+++ THE RECORDS +++

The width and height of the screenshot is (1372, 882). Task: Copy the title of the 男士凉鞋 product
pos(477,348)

+++
+++ THE RECORDS +++

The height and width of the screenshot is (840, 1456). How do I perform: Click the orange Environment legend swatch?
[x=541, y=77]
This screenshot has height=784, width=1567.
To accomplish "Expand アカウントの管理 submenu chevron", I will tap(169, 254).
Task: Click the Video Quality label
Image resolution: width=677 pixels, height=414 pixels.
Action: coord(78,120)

+++

* _ACTION ITEM_
Of all the entries above, output exactly the lines between the one holding "The height and" and the one holding "Task: Click the Video Quality label", inclusive.

* _THE ANSWER_
The height and width of the screenshot is (840, 1456). How do I perform: Click the orange Environment legend swatch?
[x=541, y=77]
This screenshot has height=784, width=1567.
To accomplish "Expand アカウントの管理 submenu chevron", I will tap(169, 254).
Task: Click the Video Quality label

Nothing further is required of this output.